Habil ile Kabil'le başladı insanlığın hikayesi. Sürgüne gönderilmiş bir anne babanın sürgünde doğmuş çocuklarıydı onlar. Malum hikayedir ki Hz. Adem (as) ve Havva cennetten atılmalarına sebep olacak bir hata işlemişler ve bunun neticesi olarak cennetten yeryüzüne ilk etapta ayrı yerlere indirilmişler. Bir merak uğruna işledikleri malum hatanın nelere sebep olacağının o anda henüz farkında olmasalar da sonraki günlerde bunun bedelini acı bir imtihanla ve yapayalnız öğrendiler maalesef.
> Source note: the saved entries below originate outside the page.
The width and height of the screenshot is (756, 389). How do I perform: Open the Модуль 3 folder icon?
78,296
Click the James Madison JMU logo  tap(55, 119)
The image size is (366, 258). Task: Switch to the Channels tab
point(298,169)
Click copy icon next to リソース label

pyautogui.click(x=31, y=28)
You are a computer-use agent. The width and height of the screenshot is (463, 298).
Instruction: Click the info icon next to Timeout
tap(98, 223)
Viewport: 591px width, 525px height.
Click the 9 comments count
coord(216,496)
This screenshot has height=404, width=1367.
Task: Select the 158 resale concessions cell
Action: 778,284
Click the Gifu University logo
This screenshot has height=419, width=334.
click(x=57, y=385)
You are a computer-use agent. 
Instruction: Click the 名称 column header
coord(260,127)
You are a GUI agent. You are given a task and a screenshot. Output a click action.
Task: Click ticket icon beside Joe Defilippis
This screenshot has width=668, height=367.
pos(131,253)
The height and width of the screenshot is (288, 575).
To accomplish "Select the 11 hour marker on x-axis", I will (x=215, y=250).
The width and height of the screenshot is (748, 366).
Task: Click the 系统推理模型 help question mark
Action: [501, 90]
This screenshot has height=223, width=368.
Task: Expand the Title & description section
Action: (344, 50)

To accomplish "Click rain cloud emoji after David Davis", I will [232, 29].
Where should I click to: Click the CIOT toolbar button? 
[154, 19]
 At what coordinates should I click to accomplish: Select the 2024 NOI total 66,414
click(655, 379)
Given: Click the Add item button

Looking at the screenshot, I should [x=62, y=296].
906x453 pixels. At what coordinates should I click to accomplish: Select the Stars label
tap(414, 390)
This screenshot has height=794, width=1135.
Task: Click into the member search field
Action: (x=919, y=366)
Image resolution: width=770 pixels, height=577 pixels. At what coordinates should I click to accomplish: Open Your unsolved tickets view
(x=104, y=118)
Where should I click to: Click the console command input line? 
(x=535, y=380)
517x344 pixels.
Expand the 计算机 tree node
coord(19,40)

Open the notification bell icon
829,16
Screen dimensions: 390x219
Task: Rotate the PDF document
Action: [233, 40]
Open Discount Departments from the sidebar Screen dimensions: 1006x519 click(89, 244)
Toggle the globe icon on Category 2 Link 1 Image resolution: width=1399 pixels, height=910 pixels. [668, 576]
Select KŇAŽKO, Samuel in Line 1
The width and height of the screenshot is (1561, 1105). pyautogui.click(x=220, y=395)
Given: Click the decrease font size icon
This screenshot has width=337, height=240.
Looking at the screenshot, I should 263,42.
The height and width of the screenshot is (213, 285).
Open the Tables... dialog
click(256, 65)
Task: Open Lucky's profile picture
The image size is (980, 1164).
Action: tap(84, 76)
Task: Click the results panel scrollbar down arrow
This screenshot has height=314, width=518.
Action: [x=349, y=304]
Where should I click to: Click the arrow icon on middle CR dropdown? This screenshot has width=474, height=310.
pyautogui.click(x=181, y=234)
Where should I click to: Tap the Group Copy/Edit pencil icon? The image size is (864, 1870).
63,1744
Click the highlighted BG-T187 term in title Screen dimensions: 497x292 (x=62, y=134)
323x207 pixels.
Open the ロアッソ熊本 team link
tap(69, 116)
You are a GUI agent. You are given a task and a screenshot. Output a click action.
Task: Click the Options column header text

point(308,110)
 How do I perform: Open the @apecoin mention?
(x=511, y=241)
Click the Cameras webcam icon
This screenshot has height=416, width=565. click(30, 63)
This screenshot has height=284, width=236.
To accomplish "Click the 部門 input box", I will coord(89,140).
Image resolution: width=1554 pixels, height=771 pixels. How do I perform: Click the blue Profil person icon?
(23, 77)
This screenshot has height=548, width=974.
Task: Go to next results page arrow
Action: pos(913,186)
Rabb'lerine karşı işlenmiş olan bir kusurun beraberinde getirdiği tarifsiz bir pişmanlık, diğer yandan cennet gibi "korkunun ve endişenin olmadığı, " aslında" imtihan"kavramının henüz olmadığı bir diyardan bilinmeyen bir diyara gurbet yolculuğu başlar. Üstüne bir de eşlerin birbirinden ayrı yerlere indirilmeleri düşünüldüğünde çetin bir imtihanla adım attıkları anlaşılıyor dünya hayatına. Fakat hiçbir zorluğun daim olmaması gibi, Hz. Adem(as) ve Hz. Havva' nın imtihan süreci de daim olmamış.Allah Teâlâ O'nları Arafat meydanında yeniden buluşturmuş ve insanlık tarihinin temelleri bu vesileyle başlamıştır.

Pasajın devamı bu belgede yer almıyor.